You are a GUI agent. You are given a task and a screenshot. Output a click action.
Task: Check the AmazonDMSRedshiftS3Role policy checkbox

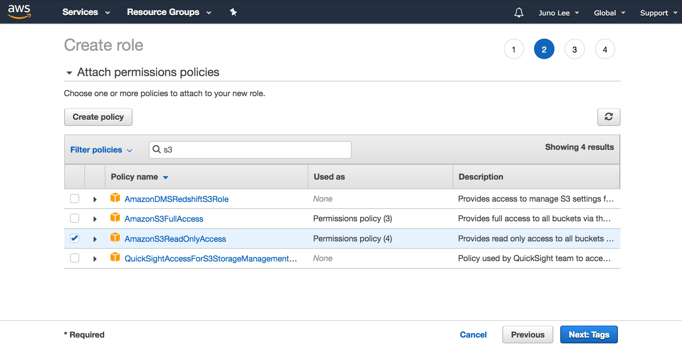click(74, 198)

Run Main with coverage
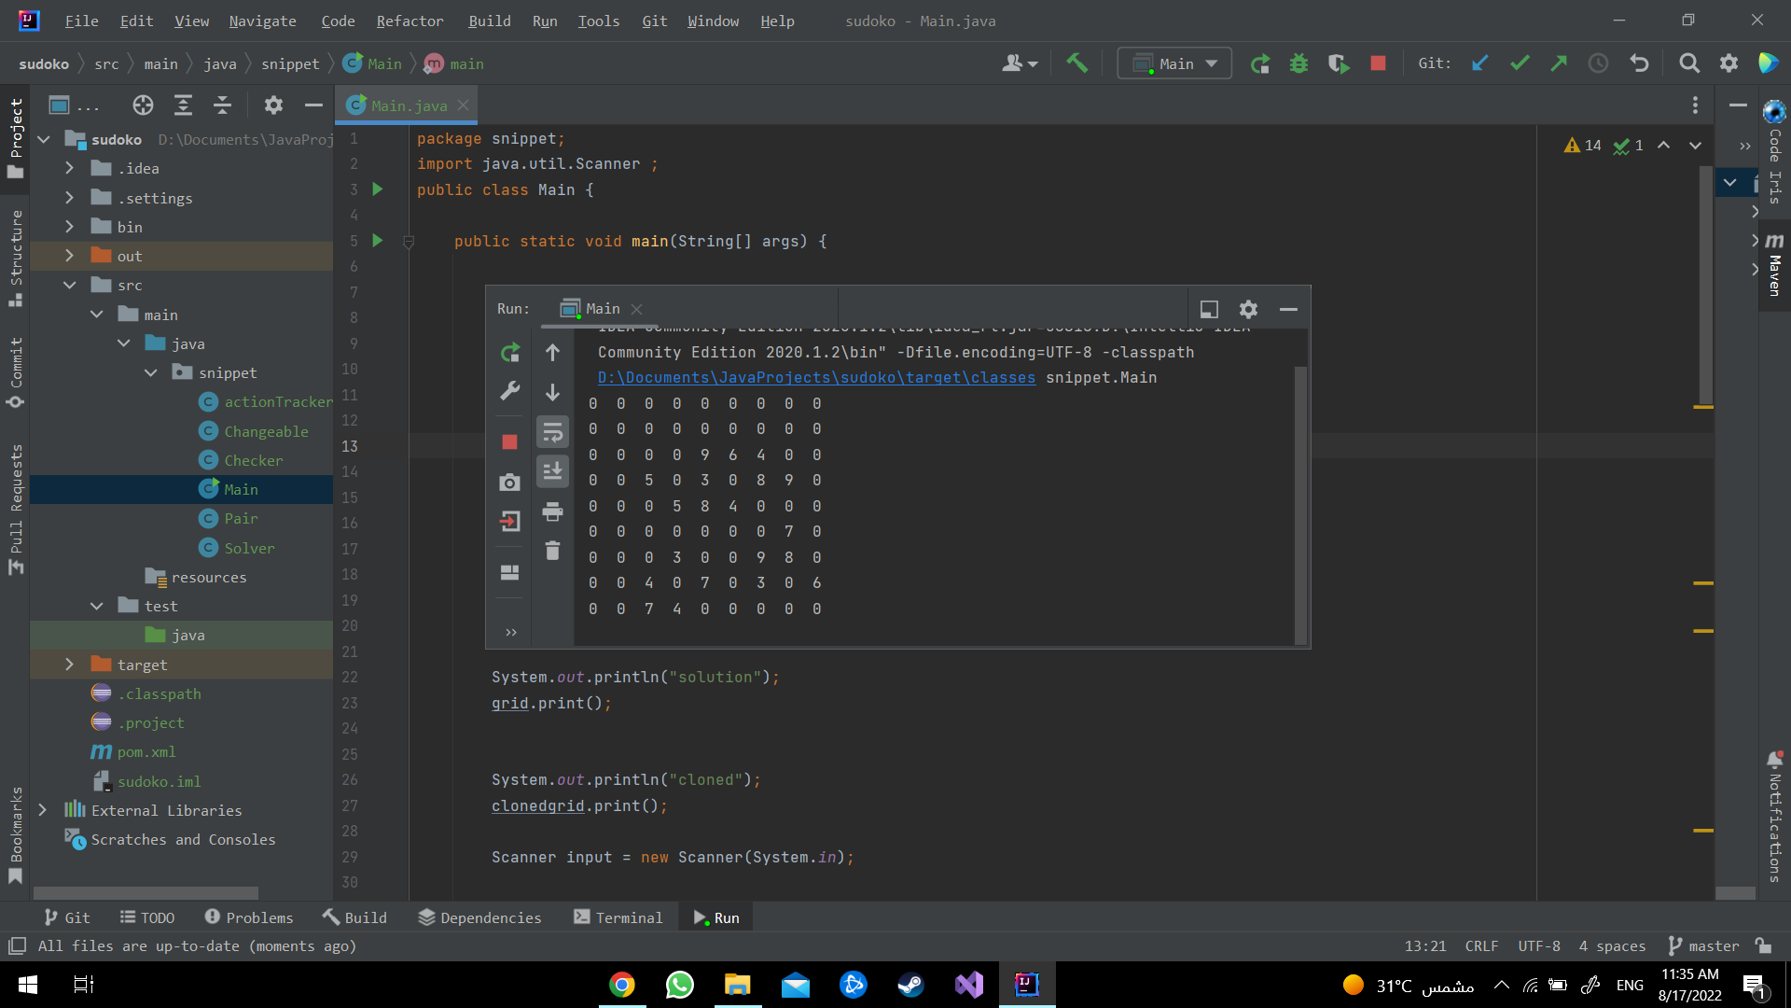pos(1339,63)
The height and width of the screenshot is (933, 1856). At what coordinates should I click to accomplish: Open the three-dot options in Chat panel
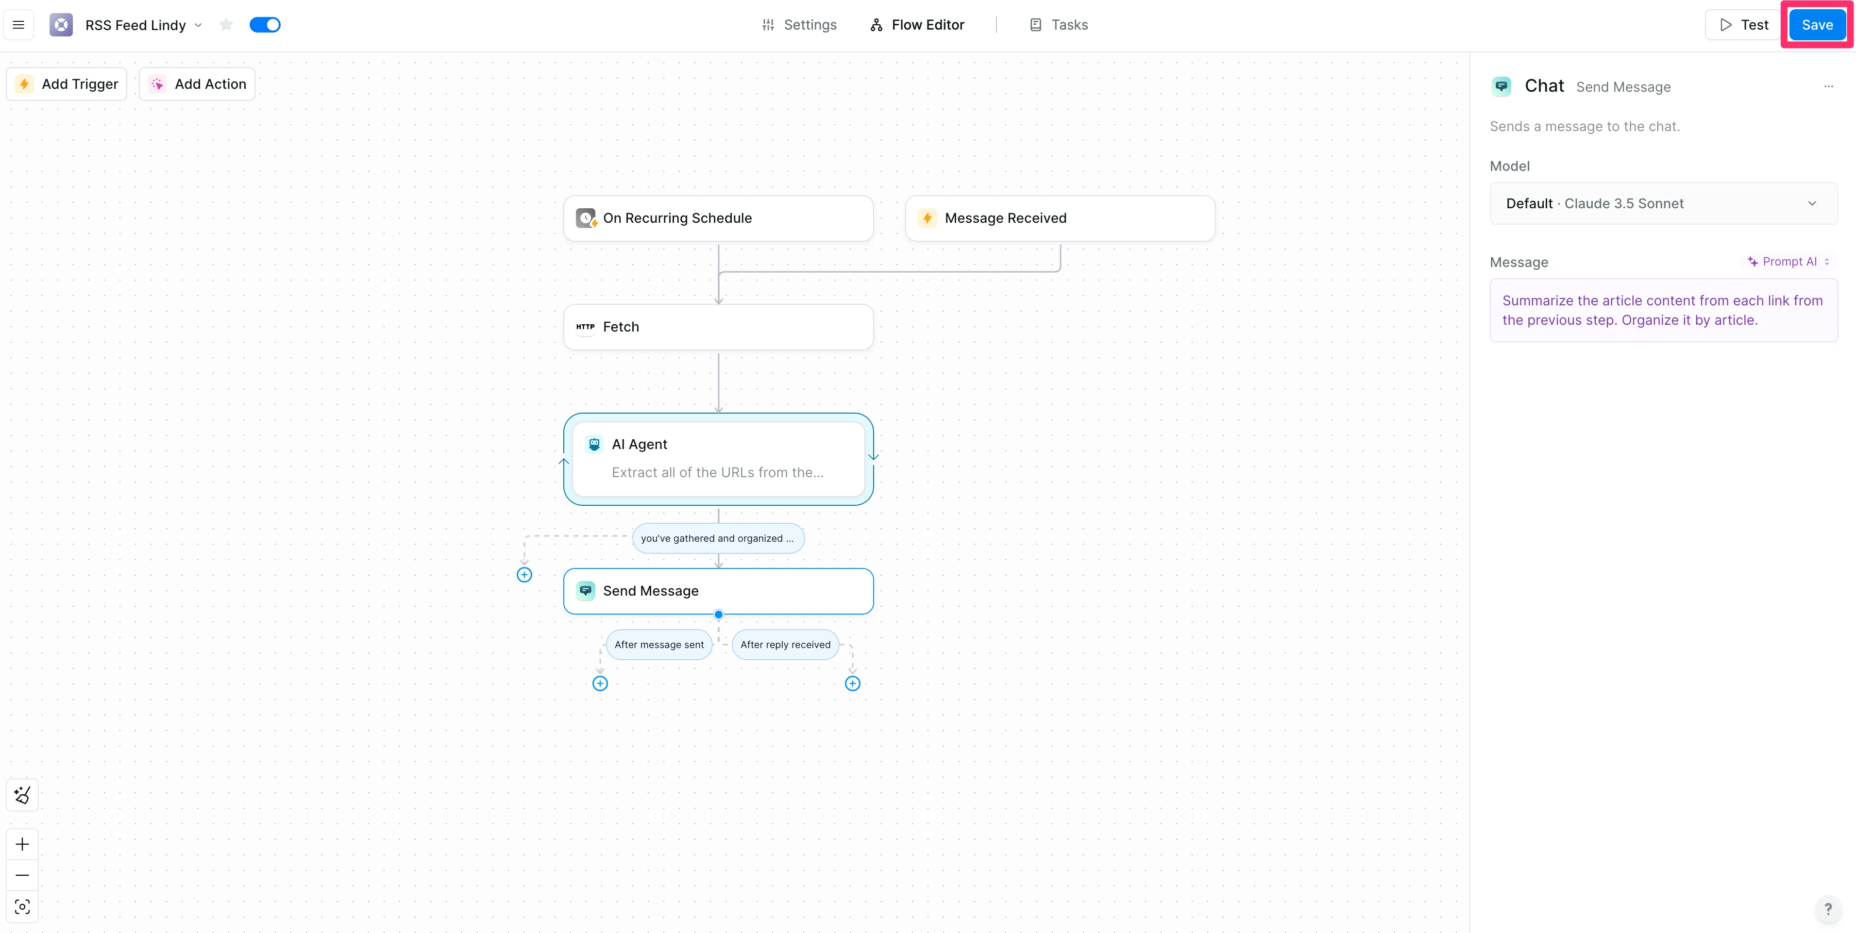[1828, 86]
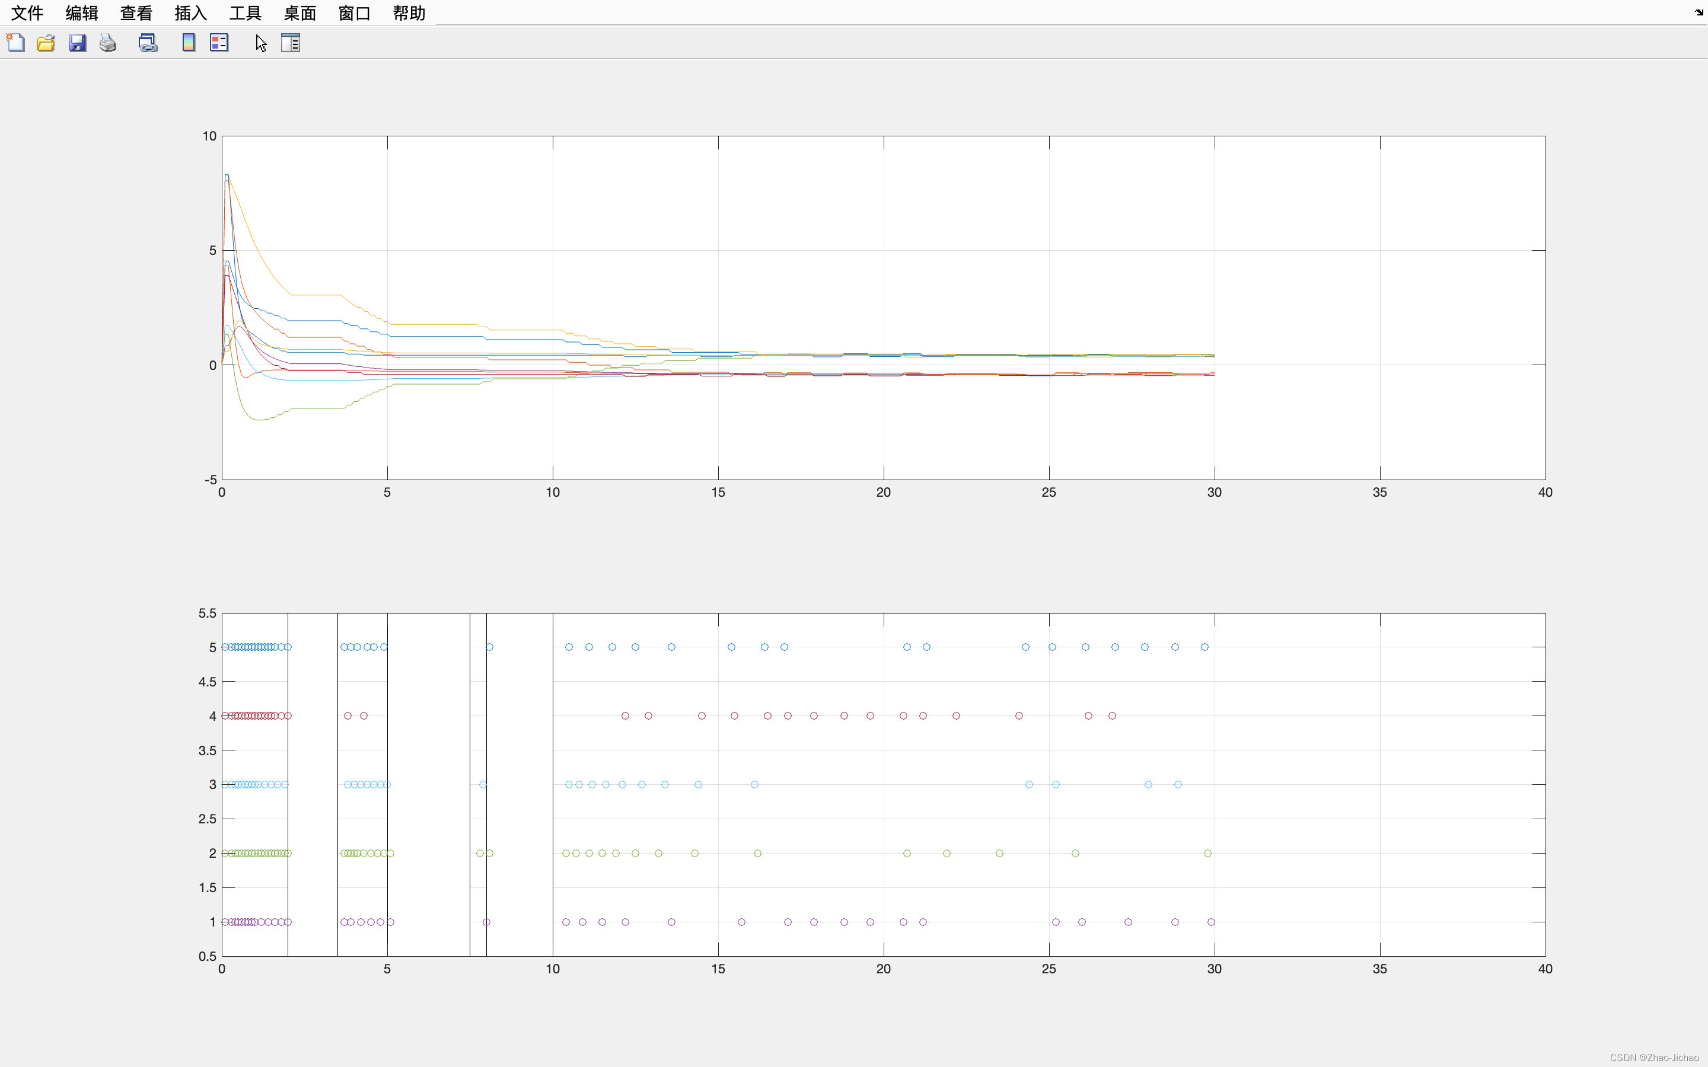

• About this exercise: Leaving out the pictures, return exactly the lines from the one that contains "The height and" through the last line of the records above, inclusive.

• Solved exercise:
The height and width of the screenshot is (933, 1856). At what coordinates should I click to accomplish: Open the three-dot options in Chat panel
[1828, 86]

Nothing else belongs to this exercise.